▶ [Records to process]

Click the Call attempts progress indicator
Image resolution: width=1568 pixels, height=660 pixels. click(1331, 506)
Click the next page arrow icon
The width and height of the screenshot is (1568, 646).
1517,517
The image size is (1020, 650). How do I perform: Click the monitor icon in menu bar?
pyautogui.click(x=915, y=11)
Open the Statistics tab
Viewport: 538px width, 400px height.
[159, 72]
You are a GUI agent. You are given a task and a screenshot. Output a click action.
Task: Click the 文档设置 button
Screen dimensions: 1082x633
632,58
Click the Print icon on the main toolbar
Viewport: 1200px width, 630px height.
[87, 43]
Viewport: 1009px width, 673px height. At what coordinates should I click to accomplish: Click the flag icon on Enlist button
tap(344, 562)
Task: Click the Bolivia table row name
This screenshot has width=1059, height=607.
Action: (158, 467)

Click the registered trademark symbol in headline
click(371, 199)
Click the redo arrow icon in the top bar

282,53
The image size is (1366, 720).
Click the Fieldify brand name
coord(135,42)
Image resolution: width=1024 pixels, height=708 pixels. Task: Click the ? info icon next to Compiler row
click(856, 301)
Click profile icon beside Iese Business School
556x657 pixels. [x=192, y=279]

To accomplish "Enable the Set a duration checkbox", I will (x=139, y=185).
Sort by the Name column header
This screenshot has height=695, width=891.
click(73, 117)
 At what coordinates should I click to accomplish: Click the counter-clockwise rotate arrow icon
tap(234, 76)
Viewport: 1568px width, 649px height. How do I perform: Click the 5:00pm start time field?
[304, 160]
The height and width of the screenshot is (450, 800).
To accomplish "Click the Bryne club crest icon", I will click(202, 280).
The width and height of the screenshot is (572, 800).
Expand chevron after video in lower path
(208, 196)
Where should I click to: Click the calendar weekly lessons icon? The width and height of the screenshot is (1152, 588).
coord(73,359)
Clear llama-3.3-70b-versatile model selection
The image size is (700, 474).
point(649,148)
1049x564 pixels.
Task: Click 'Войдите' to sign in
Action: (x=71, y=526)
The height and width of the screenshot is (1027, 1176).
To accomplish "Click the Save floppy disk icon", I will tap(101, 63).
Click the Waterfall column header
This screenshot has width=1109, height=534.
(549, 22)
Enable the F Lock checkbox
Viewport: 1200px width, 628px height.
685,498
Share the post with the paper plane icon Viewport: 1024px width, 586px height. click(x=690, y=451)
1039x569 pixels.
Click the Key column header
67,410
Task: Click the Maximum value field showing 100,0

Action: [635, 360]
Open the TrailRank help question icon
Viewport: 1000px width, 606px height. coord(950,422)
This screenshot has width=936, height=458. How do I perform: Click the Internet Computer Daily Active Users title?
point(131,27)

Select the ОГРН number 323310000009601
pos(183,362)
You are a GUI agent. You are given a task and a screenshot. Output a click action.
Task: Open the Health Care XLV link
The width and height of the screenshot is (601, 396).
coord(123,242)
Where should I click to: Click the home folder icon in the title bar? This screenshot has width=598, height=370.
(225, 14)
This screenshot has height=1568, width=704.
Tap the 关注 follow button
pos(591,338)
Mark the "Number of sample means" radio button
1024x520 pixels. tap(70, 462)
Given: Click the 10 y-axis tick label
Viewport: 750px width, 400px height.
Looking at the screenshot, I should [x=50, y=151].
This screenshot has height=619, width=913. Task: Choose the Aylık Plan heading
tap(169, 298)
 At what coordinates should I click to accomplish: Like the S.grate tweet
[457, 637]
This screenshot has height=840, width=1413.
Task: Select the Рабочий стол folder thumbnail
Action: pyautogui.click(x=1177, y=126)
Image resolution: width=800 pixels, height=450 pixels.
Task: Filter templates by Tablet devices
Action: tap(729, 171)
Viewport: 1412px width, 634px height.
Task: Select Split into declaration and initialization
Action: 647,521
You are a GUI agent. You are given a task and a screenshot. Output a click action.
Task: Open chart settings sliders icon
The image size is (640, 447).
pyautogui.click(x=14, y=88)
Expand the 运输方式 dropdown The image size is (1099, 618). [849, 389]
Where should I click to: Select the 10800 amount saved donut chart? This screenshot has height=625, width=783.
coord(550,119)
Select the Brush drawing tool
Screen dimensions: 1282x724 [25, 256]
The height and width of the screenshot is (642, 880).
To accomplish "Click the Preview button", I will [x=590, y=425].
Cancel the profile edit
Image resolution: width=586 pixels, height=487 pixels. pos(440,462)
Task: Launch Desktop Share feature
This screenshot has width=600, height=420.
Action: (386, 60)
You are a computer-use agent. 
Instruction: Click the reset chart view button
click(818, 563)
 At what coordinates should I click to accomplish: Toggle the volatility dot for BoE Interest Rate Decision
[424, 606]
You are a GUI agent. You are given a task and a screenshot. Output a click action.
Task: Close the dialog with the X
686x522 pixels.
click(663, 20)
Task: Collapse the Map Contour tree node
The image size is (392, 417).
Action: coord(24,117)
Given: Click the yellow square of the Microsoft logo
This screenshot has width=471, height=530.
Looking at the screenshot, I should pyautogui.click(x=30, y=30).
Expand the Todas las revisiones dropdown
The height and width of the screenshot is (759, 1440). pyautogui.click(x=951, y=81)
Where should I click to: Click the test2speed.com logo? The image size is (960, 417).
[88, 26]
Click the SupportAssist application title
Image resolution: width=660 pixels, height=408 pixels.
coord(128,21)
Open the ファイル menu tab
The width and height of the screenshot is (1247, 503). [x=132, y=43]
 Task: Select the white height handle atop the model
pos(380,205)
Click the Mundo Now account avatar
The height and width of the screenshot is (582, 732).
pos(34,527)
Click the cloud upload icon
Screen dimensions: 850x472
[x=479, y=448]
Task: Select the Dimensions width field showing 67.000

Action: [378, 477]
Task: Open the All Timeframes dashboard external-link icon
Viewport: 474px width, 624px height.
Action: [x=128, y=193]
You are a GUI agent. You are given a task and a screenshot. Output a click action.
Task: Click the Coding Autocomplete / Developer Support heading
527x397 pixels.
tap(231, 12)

▶ [Exercise requirements] Only lines that contain "link" are needed, so copy each of them from the data.

▶ [Answer to the exercise]
Task: Open the Health Care XLV link
Task: Open the All Timeframes dashboard external-link icon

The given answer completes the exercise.